*WORK INSTRUCTIONS*. Only the line with "Jogi tudnivalók (323, 2564)" and the lines after it, through the end of the material, belong in the answer; repeat them exactly.

=== RECORDS TO PROCESS ===

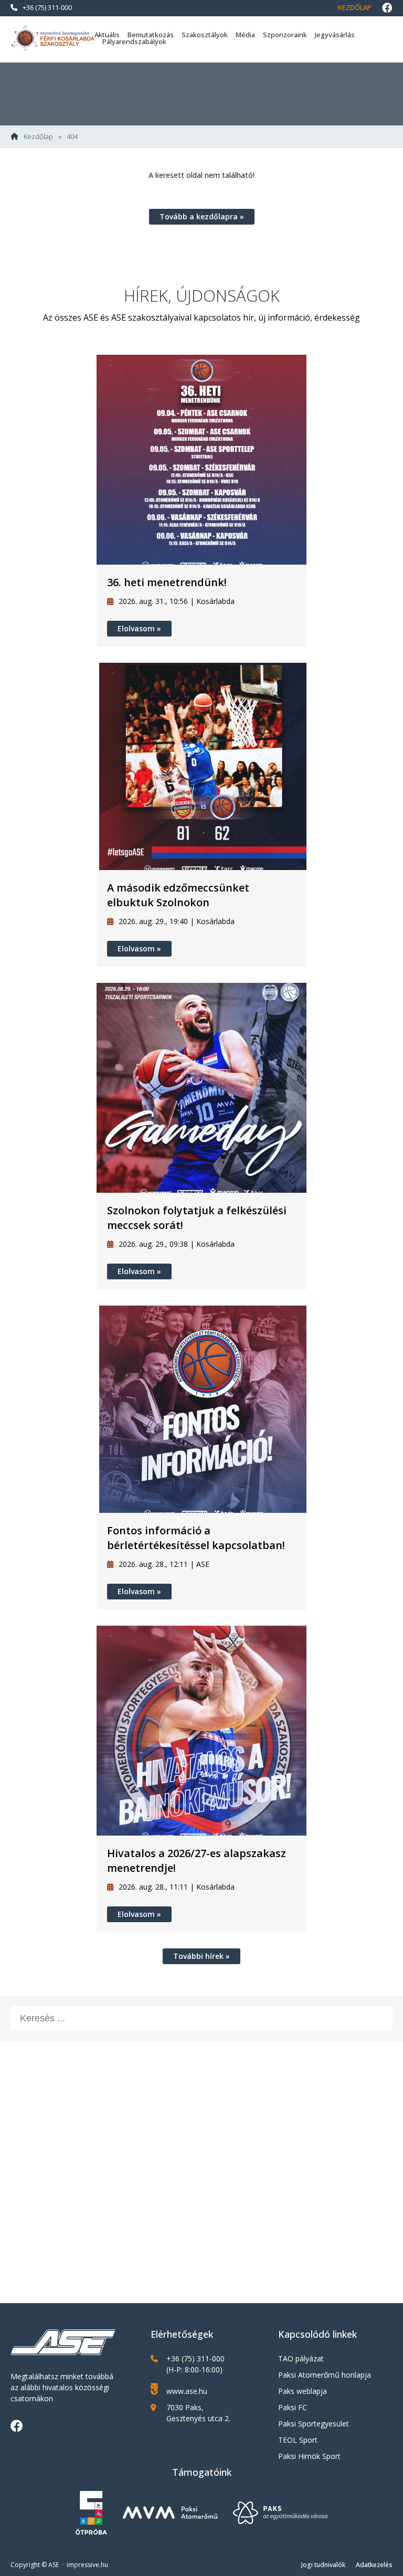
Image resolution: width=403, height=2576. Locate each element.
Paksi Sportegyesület (313, 2424)
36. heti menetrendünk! (167, 582)
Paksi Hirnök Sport (309, 2456)
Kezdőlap (355, 7)
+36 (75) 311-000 (47, 7)
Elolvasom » (139, 628)
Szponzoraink (285, 34)
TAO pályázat (301, 2358)
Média (245, 34)
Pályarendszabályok (134, 41)
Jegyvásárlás (335, 34)
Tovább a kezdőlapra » (202, 216)
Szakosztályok (205, 34)
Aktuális (107, 34)
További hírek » (201, 1956)
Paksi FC (292, 2407)
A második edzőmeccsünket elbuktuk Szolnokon (178, 895)
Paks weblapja (302, 2391)
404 (72, 136)
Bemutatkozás (151, 34)
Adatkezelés (374, 2564)
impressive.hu (87, 2564)
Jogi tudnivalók (323, 2564)
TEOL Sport (297, 2440)
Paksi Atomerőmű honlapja (324, 2375)
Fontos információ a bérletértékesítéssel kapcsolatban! (196, 1537)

===

*EXERCISE RESULT*.
Jogi tudnivalók (323, 2564)
TEOL Sport (297, 2440)
Paksi Atomerőmű honlapja (324, 2375)
Fontos információ a bérletértékesítéssel kapcsolatban! (196, 1537)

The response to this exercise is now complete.